Austin: How did you start brewing?
Trevor: The quick answer is a Christmas present of Mr. Beer from the missus.
However, I would have looked into the idea myself sooner had it not been for my father. Sometime in the 60's I remember as a kid that he brewed some kind of excrement in a plastic trash can, and later put some sludge from this trash can into bottles. Later still, he poured the stuff into a glass, made a face that you normally see carved in stone on the roof line of a Gothic cathedral, and the remaining bottles were never seen again.
It was only after brewing my Mr. Beer Xmas pressie, and tasting something that was really quite decent, that I decided to look into it further. I was much more fortunate than my father in that I had the internet. I quickly found HBT, brewed my second brew, and the rest is history.....Except of course for my brews to come, which are probably in the future. Anyway, the relevant bits to this article are history apart from question 9 (Dream rig).
Austin: Do you know what he was trying to brew? Was it an early kit? Family recipe?
Trevor: I have a vague recollection of some kind of kit that my dad was trying to brew from. In those days, it would probably have consisted of a can of extract bought from the pharmacy (Boots the chemist), and any bits of equipment he could cobble together himself. I remember dodgy red rubber hoses, a non-food safe plastic dustbin, and some demi-johns from his wine making exploits.
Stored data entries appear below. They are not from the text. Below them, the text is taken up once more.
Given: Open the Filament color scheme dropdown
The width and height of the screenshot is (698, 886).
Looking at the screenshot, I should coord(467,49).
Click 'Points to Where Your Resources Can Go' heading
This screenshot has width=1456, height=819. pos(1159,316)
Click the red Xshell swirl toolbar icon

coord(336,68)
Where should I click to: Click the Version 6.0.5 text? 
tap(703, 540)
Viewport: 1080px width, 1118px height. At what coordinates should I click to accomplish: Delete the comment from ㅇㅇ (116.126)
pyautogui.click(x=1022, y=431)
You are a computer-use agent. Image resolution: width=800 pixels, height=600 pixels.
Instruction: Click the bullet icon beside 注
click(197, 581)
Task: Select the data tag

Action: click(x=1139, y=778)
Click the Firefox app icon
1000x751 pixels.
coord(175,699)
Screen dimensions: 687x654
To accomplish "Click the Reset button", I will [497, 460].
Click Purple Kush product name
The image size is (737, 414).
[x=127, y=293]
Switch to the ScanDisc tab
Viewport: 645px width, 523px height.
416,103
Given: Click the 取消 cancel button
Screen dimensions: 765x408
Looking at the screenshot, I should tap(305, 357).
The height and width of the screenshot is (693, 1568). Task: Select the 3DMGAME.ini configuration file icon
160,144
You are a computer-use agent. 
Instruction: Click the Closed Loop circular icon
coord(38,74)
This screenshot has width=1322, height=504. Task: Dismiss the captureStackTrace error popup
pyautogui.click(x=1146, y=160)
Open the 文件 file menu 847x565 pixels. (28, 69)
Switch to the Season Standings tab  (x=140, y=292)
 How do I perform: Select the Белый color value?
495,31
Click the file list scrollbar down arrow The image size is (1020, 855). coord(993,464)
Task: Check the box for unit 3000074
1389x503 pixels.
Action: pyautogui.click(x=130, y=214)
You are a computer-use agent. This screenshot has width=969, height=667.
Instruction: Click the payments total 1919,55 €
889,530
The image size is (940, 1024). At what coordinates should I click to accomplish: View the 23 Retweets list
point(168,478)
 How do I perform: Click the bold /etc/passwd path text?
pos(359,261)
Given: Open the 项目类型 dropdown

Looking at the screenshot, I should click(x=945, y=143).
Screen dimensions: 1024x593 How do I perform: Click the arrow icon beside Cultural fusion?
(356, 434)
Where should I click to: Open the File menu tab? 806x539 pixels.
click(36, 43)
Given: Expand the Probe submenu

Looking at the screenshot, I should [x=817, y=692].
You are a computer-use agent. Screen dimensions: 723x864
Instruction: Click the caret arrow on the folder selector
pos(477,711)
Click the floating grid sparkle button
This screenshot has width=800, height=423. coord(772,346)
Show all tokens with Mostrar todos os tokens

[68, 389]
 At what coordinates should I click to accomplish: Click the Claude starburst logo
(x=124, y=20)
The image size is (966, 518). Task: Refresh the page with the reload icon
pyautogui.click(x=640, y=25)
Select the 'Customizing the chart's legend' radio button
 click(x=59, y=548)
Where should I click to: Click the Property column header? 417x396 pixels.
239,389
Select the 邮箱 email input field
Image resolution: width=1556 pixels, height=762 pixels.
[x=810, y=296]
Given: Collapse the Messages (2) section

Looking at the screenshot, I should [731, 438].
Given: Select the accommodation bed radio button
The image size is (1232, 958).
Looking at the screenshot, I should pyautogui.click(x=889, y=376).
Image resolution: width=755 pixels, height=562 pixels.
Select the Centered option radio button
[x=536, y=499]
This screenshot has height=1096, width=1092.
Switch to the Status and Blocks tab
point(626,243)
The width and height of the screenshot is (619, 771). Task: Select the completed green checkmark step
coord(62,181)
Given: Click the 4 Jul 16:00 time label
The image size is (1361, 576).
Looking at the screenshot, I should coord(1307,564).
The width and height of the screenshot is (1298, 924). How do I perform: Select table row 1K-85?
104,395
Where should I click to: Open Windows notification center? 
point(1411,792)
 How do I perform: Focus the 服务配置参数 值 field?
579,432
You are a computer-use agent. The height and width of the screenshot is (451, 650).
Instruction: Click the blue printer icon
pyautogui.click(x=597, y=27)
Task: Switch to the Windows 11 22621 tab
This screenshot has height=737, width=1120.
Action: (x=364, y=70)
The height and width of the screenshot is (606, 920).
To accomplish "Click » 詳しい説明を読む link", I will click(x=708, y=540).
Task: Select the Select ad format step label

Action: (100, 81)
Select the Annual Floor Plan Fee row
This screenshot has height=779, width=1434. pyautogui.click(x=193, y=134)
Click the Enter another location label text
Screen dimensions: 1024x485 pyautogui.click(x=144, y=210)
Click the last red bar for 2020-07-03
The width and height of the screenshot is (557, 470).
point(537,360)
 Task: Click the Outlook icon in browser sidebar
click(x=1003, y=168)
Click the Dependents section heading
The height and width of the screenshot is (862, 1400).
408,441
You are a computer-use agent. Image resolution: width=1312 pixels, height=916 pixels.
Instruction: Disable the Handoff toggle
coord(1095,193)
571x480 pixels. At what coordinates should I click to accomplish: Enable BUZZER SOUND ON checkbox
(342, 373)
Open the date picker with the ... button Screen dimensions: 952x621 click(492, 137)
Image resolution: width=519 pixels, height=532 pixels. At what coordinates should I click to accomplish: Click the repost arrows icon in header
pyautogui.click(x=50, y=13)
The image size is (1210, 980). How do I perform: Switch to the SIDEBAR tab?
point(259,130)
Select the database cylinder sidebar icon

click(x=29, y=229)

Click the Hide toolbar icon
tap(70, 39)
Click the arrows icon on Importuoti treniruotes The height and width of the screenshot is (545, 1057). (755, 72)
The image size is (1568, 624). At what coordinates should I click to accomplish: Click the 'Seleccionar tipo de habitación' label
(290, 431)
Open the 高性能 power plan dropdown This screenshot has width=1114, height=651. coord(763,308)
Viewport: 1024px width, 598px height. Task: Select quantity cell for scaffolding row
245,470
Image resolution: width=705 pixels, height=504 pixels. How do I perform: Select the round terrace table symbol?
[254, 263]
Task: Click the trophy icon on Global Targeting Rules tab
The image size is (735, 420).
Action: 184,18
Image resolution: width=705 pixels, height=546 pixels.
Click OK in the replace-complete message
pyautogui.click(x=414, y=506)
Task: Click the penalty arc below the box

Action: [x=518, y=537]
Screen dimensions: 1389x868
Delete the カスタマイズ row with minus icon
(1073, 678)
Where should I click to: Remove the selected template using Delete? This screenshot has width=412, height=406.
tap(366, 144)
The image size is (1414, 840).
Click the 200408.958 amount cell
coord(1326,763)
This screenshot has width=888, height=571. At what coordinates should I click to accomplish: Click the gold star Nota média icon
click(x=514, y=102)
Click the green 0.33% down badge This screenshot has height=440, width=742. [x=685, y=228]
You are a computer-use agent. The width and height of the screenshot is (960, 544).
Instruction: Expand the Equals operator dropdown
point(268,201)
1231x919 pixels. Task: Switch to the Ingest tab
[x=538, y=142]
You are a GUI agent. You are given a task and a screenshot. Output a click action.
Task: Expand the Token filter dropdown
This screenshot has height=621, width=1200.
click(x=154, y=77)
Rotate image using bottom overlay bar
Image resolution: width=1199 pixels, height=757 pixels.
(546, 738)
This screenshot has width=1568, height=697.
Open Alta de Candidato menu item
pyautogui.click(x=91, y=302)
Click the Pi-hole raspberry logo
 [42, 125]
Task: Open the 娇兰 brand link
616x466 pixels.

His wine making was a lot more successful, and any family outing always involved a short/long stop at the roadside any time we passed a blackberry bush or an outcrop of dandelions near the road........I have just realized! If further proof was ever needed that I was turning into my old man.....
Austin: Do you forage for your ingredients? Do you have a place you go, or like your Dad is it just wherever you're at, lets grab it and go?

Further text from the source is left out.